Zadanie do rozwiązania
Przepisz w całości zamieszczony niżej tekst o powieści „Święty psychol”, nie zmieniając w nim ani słowa.

Wybrany fragment
JOHAN THEORIN
„ŚWIĘTY PSYCHOL”
(TŁ. BARBARA MATUSIAK)
CZARNE, WOŁOWIEC 2013
Jan chce dostać pracę
w przedszkolu Polana. To specyficzne miejsce. To budynek zrośnięty
ze szpitalne dla psychicznie chorych. Ale egzystują w nim
przestępcy. Kobieta, która zabiła swoje dzieci strzałem ze
strzelby. Albo mężczyzna, który był seryjnym mordercą
nastolatków. Część z nich ma dzieci. I o one uczą się i bawią
w Polanie. Raz na jakiś czas – czasem codziennie, a czasem co
kilka dni, spotykają się ze swoimi rodzicami na terenie szpitala.
To nowatorska metoda leczenia – kontakt z dziećmi ma pomóc chorym
wyzdrowieć, ma trzymać ich w ryzach, ma naprowadzać na dobry trop,
na normalność, na rzeczywistość. A dzieci, na co dzień żyjące
w rodzinach zastępczych, lub mieszkające w Polanie, mają z tych
spotkań wynosić miłość rodzicielską, zapakowaną w ładny
celofan i podaną na tacy. Mają ją przyswajać i dzięki temu
lepiej uczyć się świata.
Jan na rozmowie
kwalifikacyjnej dostaje dziwne zadanie. Leżą przed nim nakrycia
głowy, a on na wybrać dla siebie jedno. Wybiera od razu –
przebranie klowna, ale waha się i w końcu stwierdza, że nie jest
pacjentem i nie chce wykonywać tego zadania. Lekarz, który prowadzi
z nim rozmowę widzi jego moment wahania i doskonale wie, który
kostium Jan chciał wybrać – klown symbolizuje tajemnicę.

Zbiór danych
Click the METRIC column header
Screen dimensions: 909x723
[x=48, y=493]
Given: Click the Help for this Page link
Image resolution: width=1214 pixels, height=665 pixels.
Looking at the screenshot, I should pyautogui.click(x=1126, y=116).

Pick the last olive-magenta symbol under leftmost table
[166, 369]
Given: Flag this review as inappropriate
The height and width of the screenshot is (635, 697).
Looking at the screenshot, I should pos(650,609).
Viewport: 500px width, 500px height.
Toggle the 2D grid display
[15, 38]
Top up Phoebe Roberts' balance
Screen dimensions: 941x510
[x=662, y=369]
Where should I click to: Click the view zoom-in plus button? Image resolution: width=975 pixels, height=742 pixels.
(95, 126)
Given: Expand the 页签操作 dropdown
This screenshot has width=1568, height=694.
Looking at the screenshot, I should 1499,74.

Odpowiedź na zadanie
JOHAN THEORIN
„ŚWIĘTY PSYCHOL”
(TŁ. BARBARA MATUSIAK)
CZARNE, WOŁOWIEC 2013
Jan chce dostać pracę
w przedszkolu Polana. To specyficzne miejsce. To budynek zrośnięty
ze szpitalne dla psychicznie chorych. Ale egzystują w nim
przestępcy. Kobieta, która zabiła swoje dzieci strzałem ze
strzelby. Albo mężczyzna, który był seryjnym mordercą
nastolatków. Część z nich ma dzieci. I o one uczą się i bawią
w Polanie. Raz na jakiś czas – czasem codziennie, a czasem co
kilka dni, spotykają się ze swoimi rodzicami na terenie szpitala.
To nowatorska metoda leczenia – kontakt z dziećmi ma pomóc chorym
wyzdrowieć, ma trzymać ich w ryzach, ma naprowadzać na dobry trop,
na normalność, na rzeczywistość. A dzieci, na co dzień żyjące
w rodzinach zastępczych, lub mieszkające w Polanie, mają z tych
spotkań wynosić miłość rodzicielską, zapakowaną w ładny
celofan i podaną na tacy. Mają ją przyswajać i dzięki temu
lepiej uczyć się świata.
Jan na rozmowie
kwalifikacyjnej dostaje dziwne zadanie. Leżą przed nim nakrycia
głowy, a on na wybrać dla siebie jedno. Wybiera od razu –
przebranie klowna, ale waha się i w końcu stwierdza, że nie jest
pacjentem i nie chce wykonywać tego zadania. Lekarz, który prowadzi
z nim rozmowę widzi jego moment wahania i doskonale wie, który
kostium Jan chciał wybrać – klown symbolizuje tajemnicę.